§ SET PROBLEM
Substitute "cancel formula button" for "cancel formula icon" throughout the lines below and return them with nothing else changed. Omit the pictures from your output.

[Word and element location data]
··········

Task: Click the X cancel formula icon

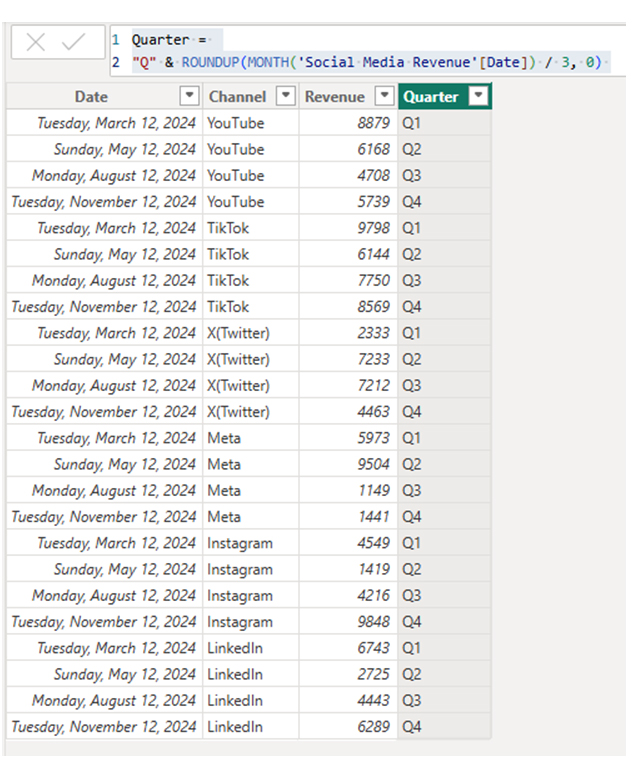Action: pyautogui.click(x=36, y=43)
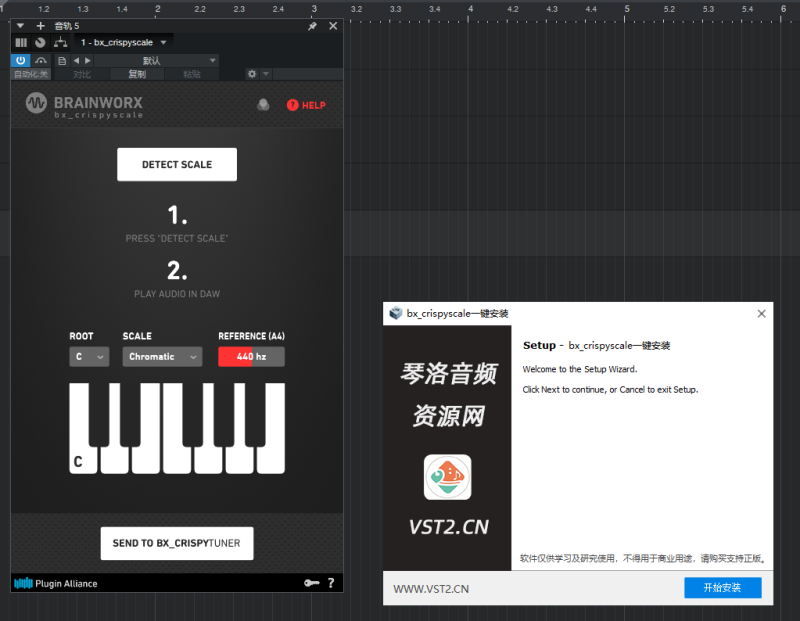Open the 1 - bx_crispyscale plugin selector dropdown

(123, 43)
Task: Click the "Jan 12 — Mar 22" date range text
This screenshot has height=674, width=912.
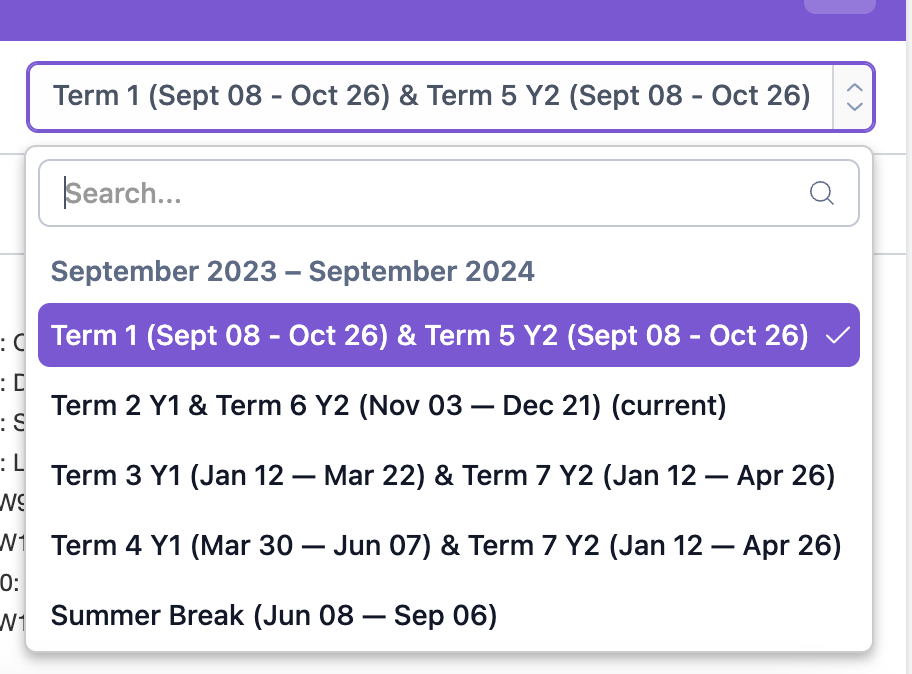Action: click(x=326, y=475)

··········

§ SOLUTION
Task: Click the X cancel formula button

Action: pyautogui.click(x=36, y=43)
Open the 1 - bx_crispyscale plugin selector dropdown

(123, 43)
Task: Click the "Jan 12 — Mar 22" date range text
This screenshot has height=674, width=912.
Action: click(x=326, y=475)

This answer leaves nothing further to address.